De fato, algumas entidades vinculadas ao Sistema S já foram autuadas por esses dois órgãos, que detectaram irregularidades tanto em seus orçamentos e em suas demonstrações contábeis como no volume de gastos com administração e publicidade. Isso não significa, contudo, que o problema possa ser generalizado para todas as entidades empresariais do País, afirmou o presidente da Confederação Nacional da Indústria (CNI), Robson de Andrade. Problemas pontuais podem ter ocorrido em algumas federações da indústria e do comércio de alguns Estados, mas os serviços prestados pelas escolas técnicas e profissionalizantes não podem ser subestimados. Também não podem ser desprezadas as importantes atividades sociais e culturais promovidas por muitas federações e confederações.

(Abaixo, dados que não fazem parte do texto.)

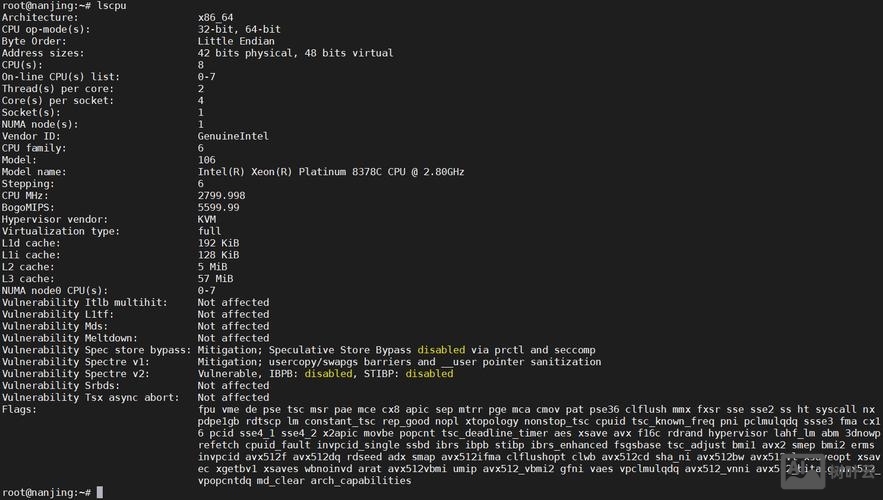This screenshot has height=500, width=883.
Task: Click the CPU MHz value 2799.998
Action: (221, 196)
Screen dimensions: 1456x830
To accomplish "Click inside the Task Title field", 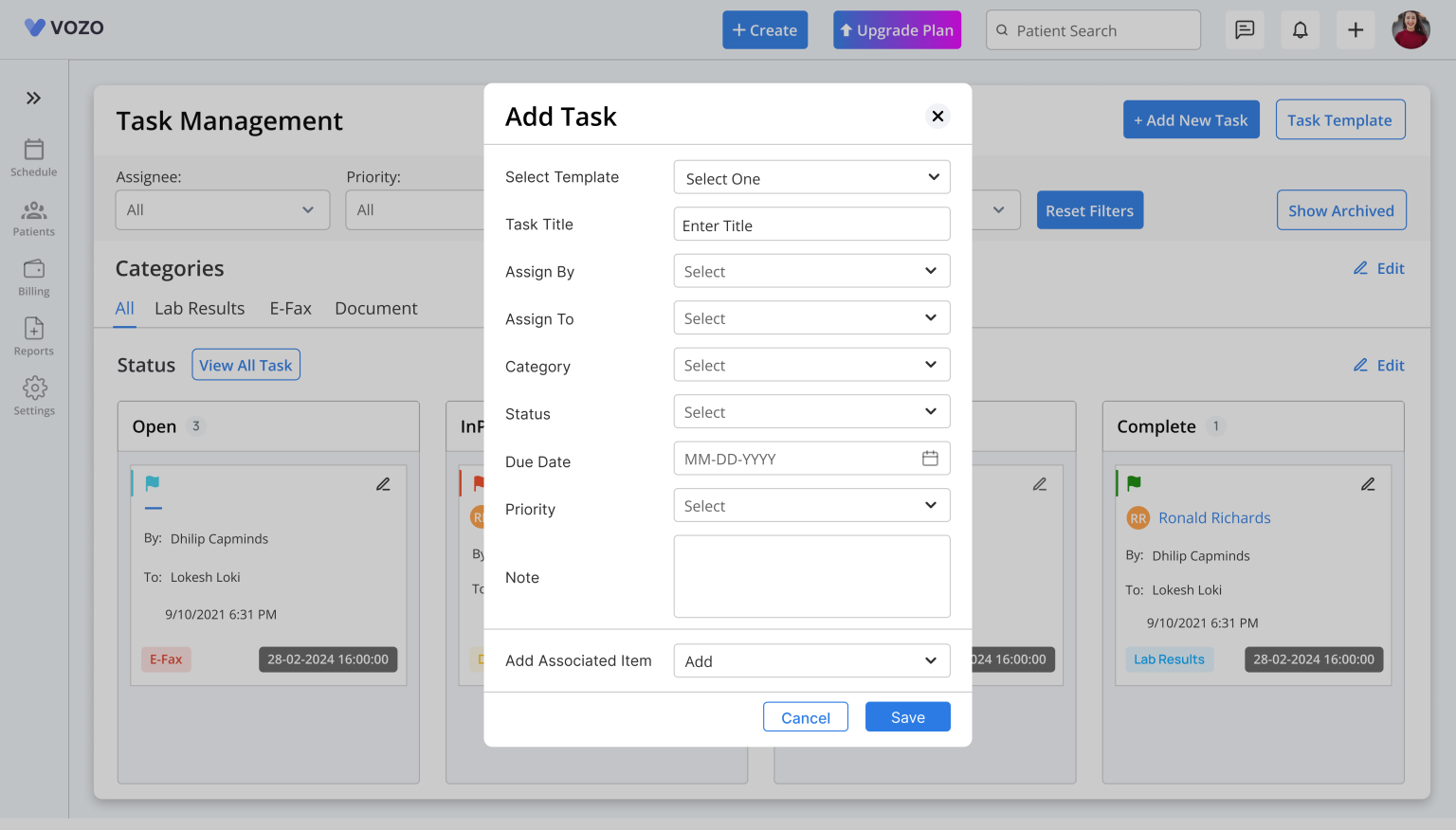I will tap(811, 224).
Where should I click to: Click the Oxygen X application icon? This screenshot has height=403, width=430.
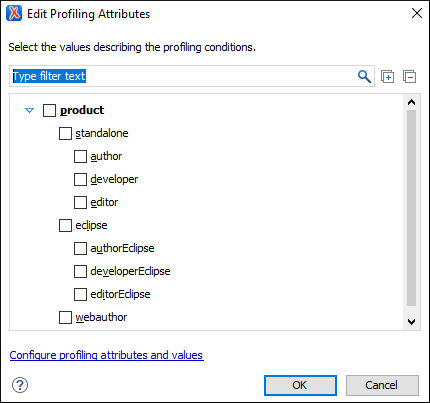point(14,13)
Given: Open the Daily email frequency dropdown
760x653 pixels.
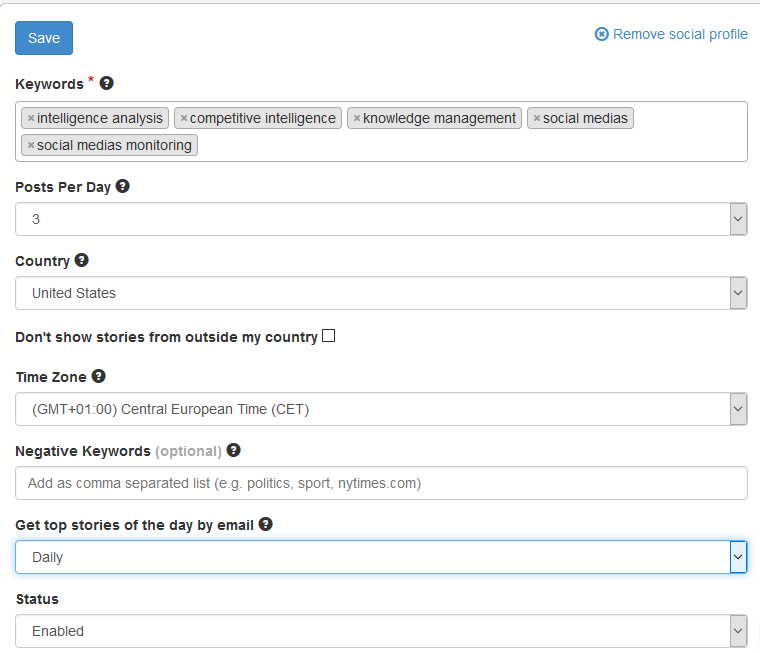Looking at the screenshot, I should [381, 557].
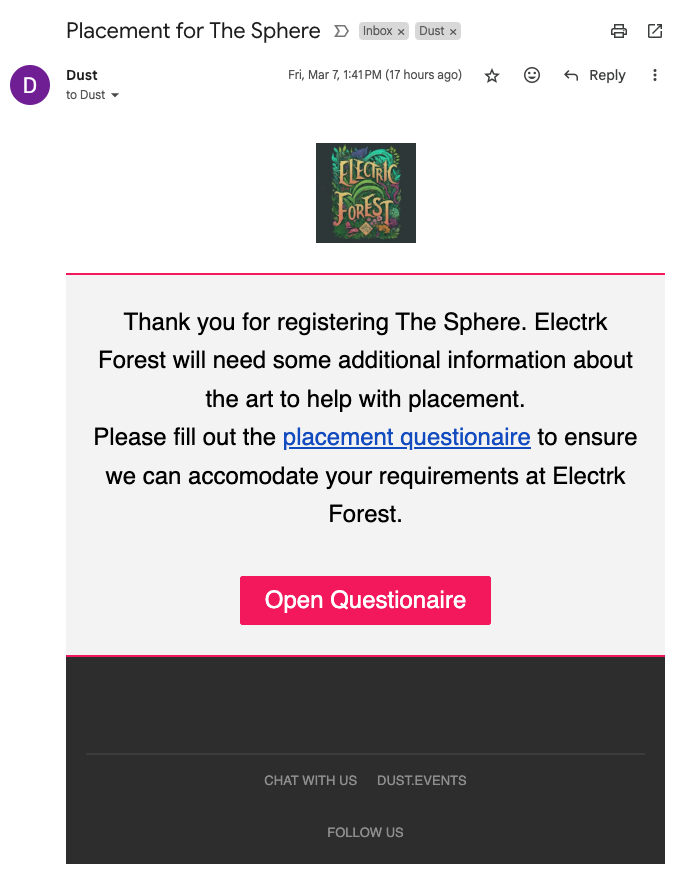The image size is (685, 882).
Task: Open the Dust label chip options
Action: [431, 31]
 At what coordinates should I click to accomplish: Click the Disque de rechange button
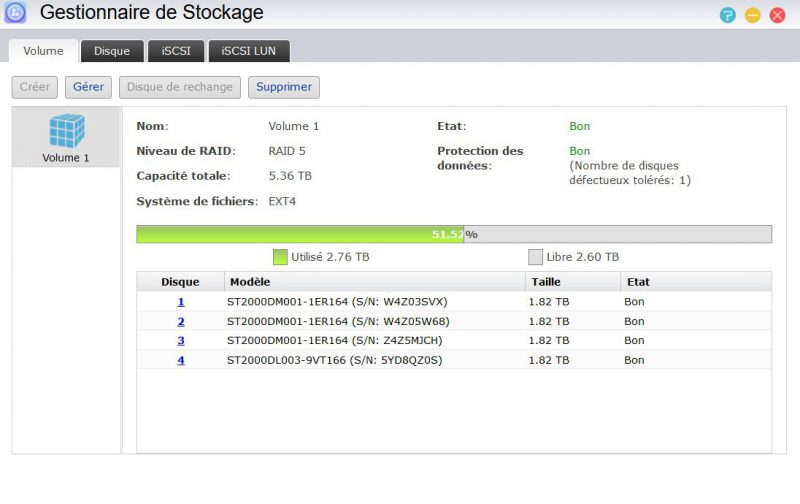pos(180,87)
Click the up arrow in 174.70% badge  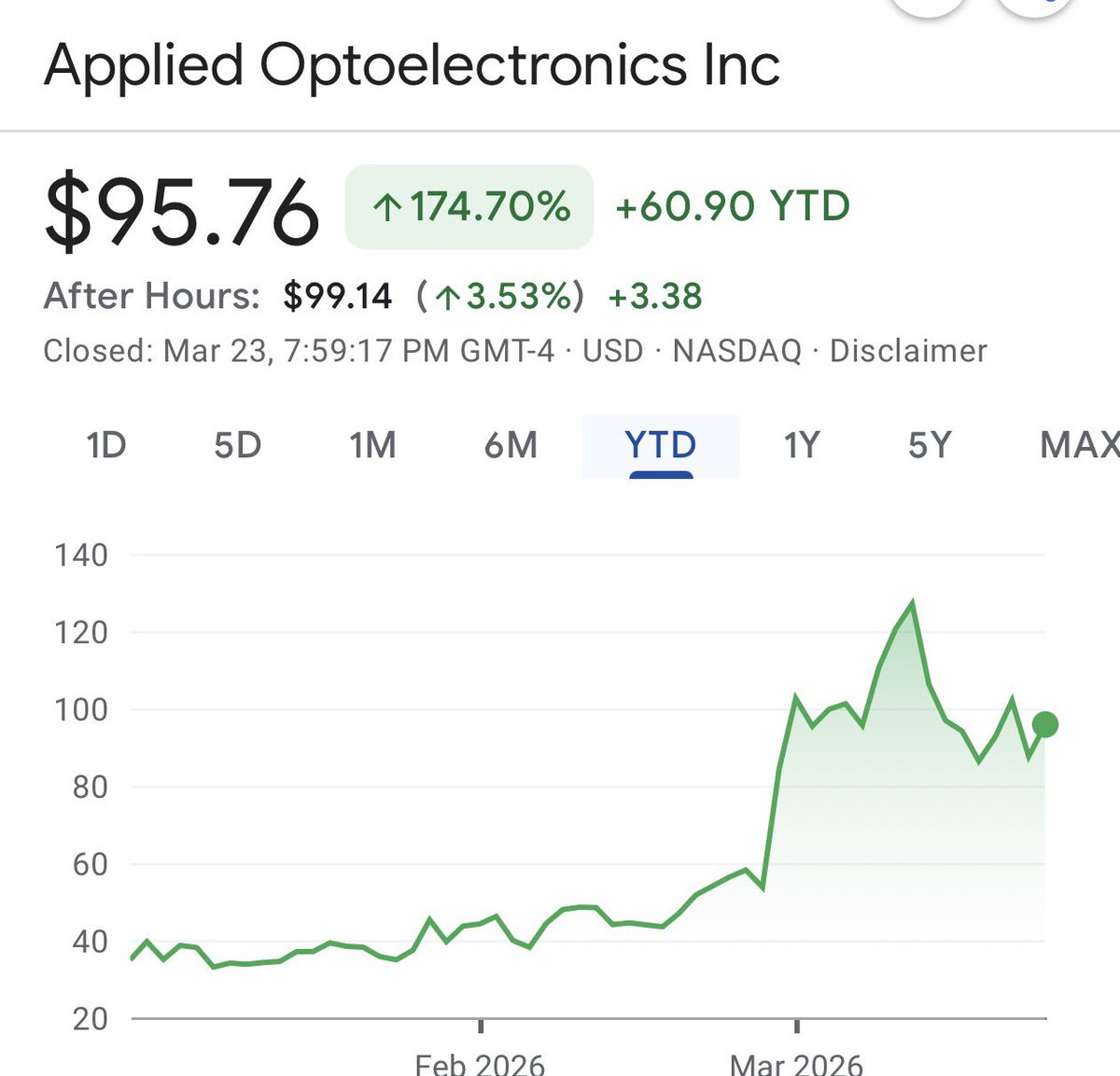386,207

No âmbito das entidades do Sistema S vinculadas ao setor industrial, por exemplo, o Senai oferece anualmente 3,7 milhões de matrículas para qualificação profissional em cursos técnicos e de educação continuada. Também mantém dois navios-escola circulando pelos rios da Amazônia, para atender as populações ribeirinhas, e 26 institutos de inovação.
A proposta do futuro ministro carece de sentido, pois não há como o governo federal repassar escolas técnicas e profissionalizantes mantidas por federações e confederações empresariais a grupos privados do setor educacional. Além disso, a discussão vem em má hora. Para que o Brasil possa voltar a crescer e passar a níveis mais sofisticados de produção, gerando empregos modernos e padrões de bemestar comparáveis com aqueles alcançados há muito tempo nas sociedades mais desenvolvidas, ele tem de formar capital humano. E isso exige que a melhoria do ensino fundamental e o fortalecimento do ensino médio, que foram geridos de forma desastrosa pelos últimos governos, sejam uma das prioridades do novo governo.
Em outras palavras, para o País se desenvolver econômica e socialmente, o caminho é recuperar a escola pública de ensino básico e oferecer às novas gerações uma educação que as qualifique para o desempenho competente de atividades profissionais, especialmente num período de grandes mudanças nos processos industriais, que envolvem inovações tecnológicas nos campos de automação, controle e tecnologia da informação aplicados aos processos de manufatura. Como o desempenho escolar das novas gerações está abaixo do mínimo necessário a uma economia empenhada em adotar novas tecnologias, discutir o repasse dos recursos das escolas do Sistema S para grupos privados de ensino não é apenas desconhecer o que a maioria delas já fez – e continua fazendo – de bom. Acima de tudo, é uma demonstração de que falta ao governo em formação amadurecer uma política para o setor educacional. Uma política de ensino consequente tem de ter foco na eficiência.